Ein lautes Krachen, ein Knacken und dann »JETZT!«, schrie Tokat und mit einem Ruck zog Zelia das arme Kind aus dem Spalt. Mit ohrenbetäubendem Knall fielen die Trümmer zu Boden. Freudenrufe erklangen sogleich, doch die Schmerzensschreie des Mädchens erstickten die aufkommende Welle der Euphorie im Keim. Sofort stieß Tokat jeden in seinem Weg gewaltvoll zur Seite und legte seine Hand auf ihren Bauch. Mit ernster Miene, im Versuch, nicht durch die Schreie aus dem Konzept gebracht zu werden, erfühlte er ihre Zustand. Schüttelte dann den Kopf. Ohne Worte zog er erneut einen der grauen, schrumpeligen Pilze hervor und bewegte lautlos eine Hand zu ihrem Mund.

» NEIN!NICHT!«, schrie Kamura.

»Schwieg! Wir hatten eine Abmachung kleiner! Ihre Innereien sind zerquetscht. Ihr Zustand unvorstellbar! Lass sie ihn Frieden und Ehren gehen!«

Kamura verstand nur zu gut, was Tokat sagte. Der noch eben gefeierte Erfolg, sein Durchhalten, sein Glaube an das Richtige ... Sein Erbe. Alles zerrann sogleich wie Sand zwischen seinen Händen.

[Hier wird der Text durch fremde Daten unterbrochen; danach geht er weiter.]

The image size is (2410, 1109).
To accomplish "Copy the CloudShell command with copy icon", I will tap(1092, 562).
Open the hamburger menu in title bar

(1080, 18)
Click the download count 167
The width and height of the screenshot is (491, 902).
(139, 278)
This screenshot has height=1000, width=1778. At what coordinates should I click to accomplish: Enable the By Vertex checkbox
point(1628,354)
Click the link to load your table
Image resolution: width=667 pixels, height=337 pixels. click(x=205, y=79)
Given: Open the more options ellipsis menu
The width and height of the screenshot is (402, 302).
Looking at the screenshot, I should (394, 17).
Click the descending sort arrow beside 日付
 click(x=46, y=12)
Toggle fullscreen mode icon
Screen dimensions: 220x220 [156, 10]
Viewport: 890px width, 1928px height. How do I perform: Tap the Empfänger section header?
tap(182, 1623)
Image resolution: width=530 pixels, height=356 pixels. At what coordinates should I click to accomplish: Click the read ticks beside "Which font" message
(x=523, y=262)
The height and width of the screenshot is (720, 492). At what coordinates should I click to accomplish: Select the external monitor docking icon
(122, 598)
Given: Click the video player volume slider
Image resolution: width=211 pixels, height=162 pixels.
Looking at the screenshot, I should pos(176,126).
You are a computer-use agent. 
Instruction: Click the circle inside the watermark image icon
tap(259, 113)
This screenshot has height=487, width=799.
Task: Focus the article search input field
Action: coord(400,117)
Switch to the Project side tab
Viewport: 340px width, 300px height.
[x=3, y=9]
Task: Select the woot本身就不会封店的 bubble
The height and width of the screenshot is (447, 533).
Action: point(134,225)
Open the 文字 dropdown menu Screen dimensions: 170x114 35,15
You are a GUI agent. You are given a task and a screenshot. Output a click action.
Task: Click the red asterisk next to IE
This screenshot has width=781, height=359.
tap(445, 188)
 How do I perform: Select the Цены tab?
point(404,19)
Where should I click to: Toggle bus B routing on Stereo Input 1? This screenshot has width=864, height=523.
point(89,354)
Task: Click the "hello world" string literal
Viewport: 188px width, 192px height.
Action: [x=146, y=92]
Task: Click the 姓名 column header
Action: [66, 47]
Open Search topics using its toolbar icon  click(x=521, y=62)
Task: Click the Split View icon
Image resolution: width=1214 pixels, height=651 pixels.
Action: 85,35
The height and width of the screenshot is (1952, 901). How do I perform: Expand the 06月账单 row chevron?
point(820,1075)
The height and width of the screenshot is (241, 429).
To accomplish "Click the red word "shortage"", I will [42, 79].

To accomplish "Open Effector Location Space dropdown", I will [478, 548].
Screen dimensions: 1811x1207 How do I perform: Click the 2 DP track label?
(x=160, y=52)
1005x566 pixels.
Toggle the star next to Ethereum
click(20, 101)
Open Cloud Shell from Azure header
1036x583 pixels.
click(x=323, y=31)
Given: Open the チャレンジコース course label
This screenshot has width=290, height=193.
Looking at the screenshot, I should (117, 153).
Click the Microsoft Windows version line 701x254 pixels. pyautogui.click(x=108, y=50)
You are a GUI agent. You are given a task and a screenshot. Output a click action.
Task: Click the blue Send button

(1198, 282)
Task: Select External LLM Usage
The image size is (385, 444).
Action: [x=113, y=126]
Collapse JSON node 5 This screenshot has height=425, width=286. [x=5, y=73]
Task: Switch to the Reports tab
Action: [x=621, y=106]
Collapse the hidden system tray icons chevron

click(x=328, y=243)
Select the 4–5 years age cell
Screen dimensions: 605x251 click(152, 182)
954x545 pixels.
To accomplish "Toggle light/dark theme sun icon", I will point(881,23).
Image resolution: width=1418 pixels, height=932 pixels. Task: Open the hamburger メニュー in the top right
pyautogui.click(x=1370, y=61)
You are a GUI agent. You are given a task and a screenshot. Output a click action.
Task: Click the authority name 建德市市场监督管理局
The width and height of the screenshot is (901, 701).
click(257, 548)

Ein grüner Lichtblitz pulsierte plötzlich für den Bruchteil einer Sekunde über die tragische Szenerie. Im nächsten Moment sah Zelia aus dem Augenwinkel eine Person das Gleichgewicht verlieren. Das Schreien des Mädchens hörte sofort auf. Zelia kehrte sich ruckartig um. Zu heftig: Ihre Kapuze verrutschte gerade so weit, dass sich eine feuerrote Strähne offenbarte. 

Tokat verharrte, als hätte ihn ein unsichtbarer Schlag getroffen. Seine Hand, die den Pilz hielt, fror vor den Lippen des Mädchens ein. Ein kurzer, ungläubiger Blick. Dann setzte er sich in Bewegung.